Pull out each line of the rows below that contains the string "agent", and copy every such line in full.
begin Data shown
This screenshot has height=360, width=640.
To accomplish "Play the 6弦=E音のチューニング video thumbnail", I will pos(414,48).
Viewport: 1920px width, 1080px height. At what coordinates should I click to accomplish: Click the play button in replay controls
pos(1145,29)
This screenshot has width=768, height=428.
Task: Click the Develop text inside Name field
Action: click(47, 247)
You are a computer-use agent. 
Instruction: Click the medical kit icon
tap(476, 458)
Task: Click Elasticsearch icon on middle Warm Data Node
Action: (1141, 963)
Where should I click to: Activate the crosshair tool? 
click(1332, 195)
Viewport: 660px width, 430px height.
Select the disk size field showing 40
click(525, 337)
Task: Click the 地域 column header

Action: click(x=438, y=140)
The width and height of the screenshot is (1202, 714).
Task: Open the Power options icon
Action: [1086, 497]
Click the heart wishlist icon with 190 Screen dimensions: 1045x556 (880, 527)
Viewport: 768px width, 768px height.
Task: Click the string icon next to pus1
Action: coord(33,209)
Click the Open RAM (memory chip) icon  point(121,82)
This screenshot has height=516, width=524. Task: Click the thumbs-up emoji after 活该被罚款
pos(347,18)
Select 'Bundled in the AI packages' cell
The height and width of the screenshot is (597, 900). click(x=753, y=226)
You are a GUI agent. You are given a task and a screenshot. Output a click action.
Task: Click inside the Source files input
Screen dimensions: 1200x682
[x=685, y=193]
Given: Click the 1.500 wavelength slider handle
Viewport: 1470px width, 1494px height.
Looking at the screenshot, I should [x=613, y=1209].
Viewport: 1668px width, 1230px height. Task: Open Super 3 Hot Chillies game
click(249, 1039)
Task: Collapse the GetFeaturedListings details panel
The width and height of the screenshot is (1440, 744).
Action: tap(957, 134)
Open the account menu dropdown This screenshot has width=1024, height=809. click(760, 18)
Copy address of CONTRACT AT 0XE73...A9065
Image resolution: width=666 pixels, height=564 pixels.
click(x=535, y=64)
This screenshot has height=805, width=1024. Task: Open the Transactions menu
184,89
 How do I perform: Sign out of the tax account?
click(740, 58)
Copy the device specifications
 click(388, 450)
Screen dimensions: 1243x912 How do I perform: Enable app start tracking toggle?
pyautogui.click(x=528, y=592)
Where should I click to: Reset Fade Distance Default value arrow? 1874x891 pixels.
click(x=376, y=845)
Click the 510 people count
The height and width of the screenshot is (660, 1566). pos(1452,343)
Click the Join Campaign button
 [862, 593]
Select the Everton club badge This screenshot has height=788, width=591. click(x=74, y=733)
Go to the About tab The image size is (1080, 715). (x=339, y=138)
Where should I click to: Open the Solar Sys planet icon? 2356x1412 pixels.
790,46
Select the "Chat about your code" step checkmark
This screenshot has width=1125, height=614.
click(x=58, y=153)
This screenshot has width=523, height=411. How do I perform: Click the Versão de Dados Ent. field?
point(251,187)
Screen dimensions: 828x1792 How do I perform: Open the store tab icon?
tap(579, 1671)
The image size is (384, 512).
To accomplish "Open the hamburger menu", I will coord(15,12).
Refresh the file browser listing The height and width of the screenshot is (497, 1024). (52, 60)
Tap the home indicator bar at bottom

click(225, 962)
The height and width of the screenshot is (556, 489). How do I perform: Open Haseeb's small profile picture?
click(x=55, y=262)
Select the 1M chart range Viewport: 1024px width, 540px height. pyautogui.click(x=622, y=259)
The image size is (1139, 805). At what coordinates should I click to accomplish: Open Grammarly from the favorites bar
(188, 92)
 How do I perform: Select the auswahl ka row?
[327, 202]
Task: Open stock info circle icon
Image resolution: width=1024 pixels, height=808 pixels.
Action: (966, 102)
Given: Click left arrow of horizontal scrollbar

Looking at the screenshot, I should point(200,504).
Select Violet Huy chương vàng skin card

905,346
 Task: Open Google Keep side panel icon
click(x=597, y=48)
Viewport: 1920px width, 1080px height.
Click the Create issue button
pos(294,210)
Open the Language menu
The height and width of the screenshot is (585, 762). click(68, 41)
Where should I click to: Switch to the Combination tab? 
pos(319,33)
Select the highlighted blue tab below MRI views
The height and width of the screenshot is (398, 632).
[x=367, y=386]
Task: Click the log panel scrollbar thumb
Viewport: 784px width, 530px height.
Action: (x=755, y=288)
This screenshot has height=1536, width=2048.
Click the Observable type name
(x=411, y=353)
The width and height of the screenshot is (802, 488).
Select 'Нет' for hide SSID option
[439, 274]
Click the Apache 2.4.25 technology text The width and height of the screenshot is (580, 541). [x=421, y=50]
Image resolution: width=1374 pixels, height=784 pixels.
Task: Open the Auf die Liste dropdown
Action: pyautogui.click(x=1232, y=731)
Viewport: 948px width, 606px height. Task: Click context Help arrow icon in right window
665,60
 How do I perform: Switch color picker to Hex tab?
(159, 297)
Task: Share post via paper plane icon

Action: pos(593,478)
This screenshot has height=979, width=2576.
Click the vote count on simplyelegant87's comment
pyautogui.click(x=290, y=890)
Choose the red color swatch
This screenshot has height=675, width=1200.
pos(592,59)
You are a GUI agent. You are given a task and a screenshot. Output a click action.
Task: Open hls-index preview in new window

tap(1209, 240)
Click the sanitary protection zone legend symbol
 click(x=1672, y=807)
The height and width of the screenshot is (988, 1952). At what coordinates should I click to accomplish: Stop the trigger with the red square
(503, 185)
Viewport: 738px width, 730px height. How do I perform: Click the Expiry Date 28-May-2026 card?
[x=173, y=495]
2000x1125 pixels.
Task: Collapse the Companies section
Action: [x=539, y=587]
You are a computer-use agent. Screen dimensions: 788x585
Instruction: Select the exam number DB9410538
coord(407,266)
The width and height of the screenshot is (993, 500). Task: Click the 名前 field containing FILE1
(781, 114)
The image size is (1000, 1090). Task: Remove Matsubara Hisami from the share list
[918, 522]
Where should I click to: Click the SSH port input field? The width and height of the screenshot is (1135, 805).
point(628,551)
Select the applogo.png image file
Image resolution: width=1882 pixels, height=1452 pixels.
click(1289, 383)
end Data shown
• Response:
You are a computer-use agent. 
You are a GUI agent. You are given a task and a screenshot. Output a click action.
You are a GUI agent. You are given a task and a screenshot. Output a click action.
You are a computer-use agent. Screen dimensions: 788x585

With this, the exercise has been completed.